Just think, you can now buy meats when they are on sale at the butcher or grocery store, and freeze-dry it to be stored in mylar bags on a shelf in your pantry instead of being in a deep freeze wasting electricity every month to keep it frozen. You never again have to worry about a power outage costing you all the expensive meats stored in your freezer.
The major drawback to freeze dryers is their upfront costs. A small home freeze dryer will run you $1,995. While this may seem like a hefty investment, the Harvest Right freeze dryer quickly pays for itself in most cases within just the first few months of using it.
Here is a video from "Retired At 40", a YouTube channel that create a lot of instructional videos on using the freeze dryer. In this video he demonstrates just how quickly a freeze dryer can pay for itself. Keep in mind that his calculations are based on the Medium sized Harvest Right freeze dryer for $2195, which is a little more expensive than the small-sized model I listed above.

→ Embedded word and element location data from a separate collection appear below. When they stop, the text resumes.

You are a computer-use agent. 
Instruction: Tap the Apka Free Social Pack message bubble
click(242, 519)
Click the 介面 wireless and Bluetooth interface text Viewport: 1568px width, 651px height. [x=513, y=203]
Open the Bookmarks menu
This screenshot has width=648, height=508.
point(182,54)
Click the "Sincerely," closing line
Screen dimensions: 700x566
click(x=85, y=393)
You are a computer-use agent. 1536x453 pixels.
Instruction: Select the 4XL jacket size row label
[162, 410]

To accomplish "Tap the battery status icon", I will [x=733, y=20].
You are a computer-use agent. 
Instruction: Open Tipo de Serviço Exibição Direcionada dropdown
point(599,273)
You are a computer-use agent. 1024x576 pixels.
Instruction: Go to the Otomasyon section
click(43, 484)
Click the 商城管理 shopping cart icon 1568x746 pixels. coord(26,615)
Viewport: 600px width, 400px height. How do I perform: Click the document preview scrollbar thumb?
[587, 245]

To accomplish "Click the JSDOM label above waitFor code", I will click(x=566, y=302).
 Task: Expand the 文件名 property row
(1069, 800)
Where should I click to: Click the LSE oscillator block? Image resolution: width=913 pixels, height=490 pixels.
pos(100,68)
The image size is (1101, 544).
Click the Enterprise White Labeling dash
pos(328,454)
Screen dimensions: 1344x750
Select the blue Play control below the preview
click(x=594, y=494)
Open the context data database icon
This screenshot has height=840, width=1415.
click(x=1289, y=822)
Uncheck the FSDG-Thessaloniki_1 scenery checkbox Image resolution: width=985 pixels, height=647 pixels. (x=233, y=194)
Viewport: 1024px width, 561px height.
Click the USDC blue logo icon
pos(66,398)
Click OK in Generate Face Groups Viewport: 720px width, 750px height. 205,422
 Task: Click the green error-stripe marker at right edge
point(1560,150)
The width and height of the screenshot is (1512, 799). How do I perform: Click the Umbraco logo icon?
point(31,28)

As you can see, by freeze-drying your own food instead of purchasing commercial freeze-dried foods which are very expensive, not to mention the additional shipping costs required, the freeze-dryer very quickly pays for iteself.
Plus by freeze-drying your own foods instead of purchasing commercially freeze-dried foods, you control what goes in it, so you know there are no preservatives, additional salt, or MSG added to the food which is very common in commercially packaged foods.
Many people even use their freeze-dryiers to create an additional income for their families by packaging freeze-dried foods and selling them at farmers markets. Now not only is their machine saving them money for their families meals, but it is also creating an additional income source for them.
Once you start using the freeze dryer, you will find yourself wanting to use it more and more, especially if you are a gardener to safely preserve all of the fruits and vegetables from your garden at their ripest point, thereby locking in all of those nutrients and vitamins at their peak.
When you are ready to consume the food, the fruits and vegetables can either be eaten as they are as a snack, or rehydrated by soaking in water. For raw steaks, porkchops, and similar cuts of meat simply dip them into a bowl of warm water for a few seconds and blot dry with a papertowel. Then they are ready to cook as you normally would.
A freeze dryer is much more versitile than a dehydrator is, in that you are also able to preserve raw meats for long-term shelf-stable storage.
As of right now, Harvest Right is the only manufacturer of home freeze driers. I hope that as their sales continue to increase, other companies will start producing their own brands. That will help to bring the cost of freeze driers down with the added competition.
I highly recommend that everyone look into getting a freeze dryer for their family. It is a wise investment that will pay for itself quickly and provide you with a very inexpensive way of creating a true long-term food storage solution to feed your family for years to come.